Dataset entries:
───
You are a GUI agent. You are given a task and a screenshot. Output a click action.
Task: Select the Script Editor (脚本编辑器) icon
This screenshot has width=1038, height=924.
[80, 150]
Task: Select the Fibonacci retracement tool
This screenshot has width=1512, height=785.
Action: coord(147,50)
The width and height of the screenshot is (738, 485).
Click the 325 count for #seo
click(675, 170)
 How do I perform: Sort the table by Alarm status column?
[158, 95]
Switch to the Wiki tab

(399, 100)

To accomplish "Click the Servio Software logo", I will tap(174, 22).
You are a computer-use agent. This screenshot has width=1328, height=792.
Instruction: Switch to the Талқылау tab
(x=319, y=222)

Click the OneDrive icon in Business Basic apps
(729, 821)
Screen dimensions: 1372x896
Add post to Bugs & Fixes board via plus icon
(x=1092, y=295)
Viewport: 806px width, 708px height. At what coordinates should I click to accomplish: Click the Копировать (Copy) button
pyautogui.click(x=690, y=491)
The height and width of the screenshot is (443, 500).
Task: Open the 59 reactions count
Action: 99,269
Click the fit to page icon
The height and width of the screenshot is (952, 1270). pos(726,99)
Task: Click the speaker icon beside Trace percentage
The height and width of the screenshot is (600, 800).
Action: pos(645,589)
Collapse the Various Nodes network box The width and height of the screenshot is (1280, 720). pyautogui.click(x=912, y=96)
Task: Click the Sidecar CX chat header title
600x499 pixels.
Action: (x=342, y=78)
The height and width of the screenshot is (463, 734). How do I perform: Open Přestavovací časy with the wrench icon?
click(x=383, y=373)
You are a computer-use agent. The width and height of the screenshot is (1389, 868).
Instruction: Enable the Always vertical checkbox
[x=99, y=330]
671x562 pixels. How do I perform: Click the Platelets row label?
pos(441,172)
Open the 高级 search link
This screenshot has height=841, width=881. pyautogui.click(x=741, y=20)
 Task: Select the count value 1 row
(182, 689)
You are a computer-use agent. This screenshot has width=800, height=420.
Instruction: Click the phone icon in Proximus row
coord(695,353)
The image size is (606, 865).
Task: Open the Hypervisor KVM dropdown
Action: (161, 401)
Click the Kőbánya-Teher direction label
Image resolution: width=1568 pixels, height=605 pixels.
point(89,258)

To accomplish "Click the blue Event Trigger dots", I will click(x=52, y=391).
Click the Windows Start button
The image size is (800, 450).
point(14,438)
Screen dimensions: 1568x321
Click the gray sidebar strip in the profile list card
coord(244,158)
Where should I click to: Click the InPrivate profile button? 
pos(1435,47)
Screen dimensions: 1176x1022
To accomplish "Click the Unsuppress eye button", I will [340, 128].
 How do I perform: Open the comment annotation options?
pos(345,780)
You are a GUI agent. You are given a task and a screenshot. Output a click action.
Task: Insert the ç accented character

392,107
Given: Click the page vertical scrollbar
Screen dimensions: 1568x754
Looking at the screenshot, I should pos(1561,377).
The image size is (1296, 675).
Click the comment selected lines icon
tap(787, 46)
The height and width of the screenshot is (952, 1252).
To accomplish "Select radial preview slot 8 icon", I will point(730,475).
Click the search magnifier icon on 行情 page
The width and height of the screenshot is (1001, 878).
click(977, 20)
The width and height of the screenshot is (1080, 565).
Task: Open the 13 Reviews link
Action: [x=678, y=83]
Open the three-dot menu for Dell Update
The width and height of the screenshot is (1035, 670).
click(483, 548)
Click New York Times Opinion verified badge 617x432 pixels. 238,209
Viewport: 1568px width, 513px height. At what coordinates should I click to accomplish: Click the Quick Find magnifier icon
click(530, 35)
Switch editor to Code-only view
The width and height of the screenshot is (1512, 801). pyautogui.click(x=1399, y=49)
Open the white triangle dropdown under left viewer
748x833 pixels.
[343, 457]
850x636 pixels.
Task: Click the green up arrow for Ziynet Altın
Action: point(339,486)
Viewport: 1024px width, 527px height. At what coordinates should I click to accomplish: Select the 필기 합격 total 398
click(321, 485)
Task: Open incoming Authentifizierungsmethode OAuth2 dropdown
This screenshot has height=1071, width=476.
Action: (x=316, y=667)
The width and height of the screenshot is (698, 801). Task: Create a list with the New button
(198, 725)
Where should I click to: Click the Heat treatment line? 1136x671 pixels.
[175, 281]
───
Assignment:
Looking back over the data above, restate word for word the lines that begin at the line with "Open the 高级 search link" and end at the line with "Click the search magnifier icon on 行情 page", inclusive.

Your response:
Open the 高级 search link
This screenshot has height=841, width=881. pyautogui.click(x=741, y=20)
 Task: Select the count value 1 row
(182, 689)
You are a computer-use agent. This screenshot has width=800, height=420.
Instruction: Click the phone icon in Proximus row
coord(695,353)
The image size is (606, 865).
Task: Open the Hypervisor KVM dropdown
Action: (161, 401)
Click the Kőbánya-Teher direction label
Image resolution: width=1568 pixels, height=605 pixels.
point(89,258)

To accomplish "Click the blue Event Trigger dots", I will click(x=52, y=391).
Click the Windows Start button
The image size is (800, 450).
point(14,438)
Screen dimensions: 1568x321
Click the gray sidebar strip in the profile list card
coord(244,158)
Where should I click to: Click the InPrivate profile button? 
pos(1435,47)
Screen dimensions: 1176x1022
To accomplish "Click the Unsuppress eye button", I will [340, 128].
 How do I perform: Open the comment annotation options?
pos(345,780)
You are a GUI agent. You are given a task and a screenshot. Output a click action.
Task: Insert the ç accented character

392,107
Given: Click the page vertical scrollbar
Screen dimensions: 1568x754
Looking at the screenshot, I should pos(1561,377).
The image size is (1296, 675).
Click the comment selected lines icon
tap(787, 46)
The height and width of the screenshot is (952, 1252).
To accomplish "Select radial preview slot 8 icon", I will point(730,475).
Click the search magnifier icon on 行情 page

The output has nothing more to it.